### Records to use ###
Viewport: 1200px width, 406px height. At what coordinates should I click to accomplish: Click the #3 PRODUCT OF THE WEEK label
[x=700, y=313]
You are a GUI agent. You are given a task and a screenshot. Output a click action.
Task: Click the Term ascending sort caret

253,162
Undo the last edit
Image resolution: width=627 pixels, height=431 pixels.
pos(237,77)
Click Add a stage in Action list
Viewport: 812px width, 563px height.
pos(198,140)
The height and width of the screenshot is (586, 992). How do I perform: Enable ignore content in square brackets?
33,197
###
### Records to use ###
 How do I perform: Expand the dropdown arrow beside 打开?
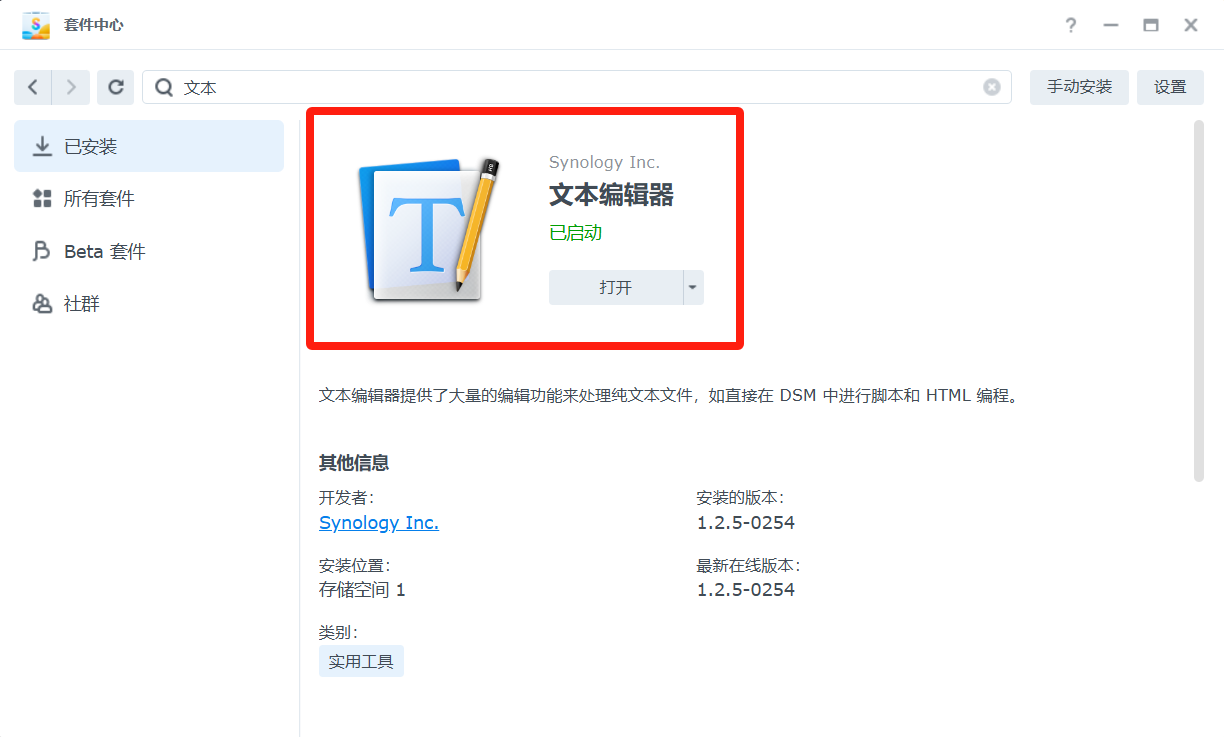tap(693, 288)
###
Work to be completed
Lines to set down from above: the line with "Viewport: 1200px width, 406px", the line with "Undo the last edit", and every line between, each exactly as written.

Output of the exercise
Viewport: 1200px width, 406px height. At what coordinates should I click to accomplish: Click the #3 PRODUCT OF THE WEEK label
[x=700, y=313]
You are a GUI agent. You are given a task and a screenshot. Output a click action.
Task: Click the Term ascending sort caret

253,162
Undo the last edit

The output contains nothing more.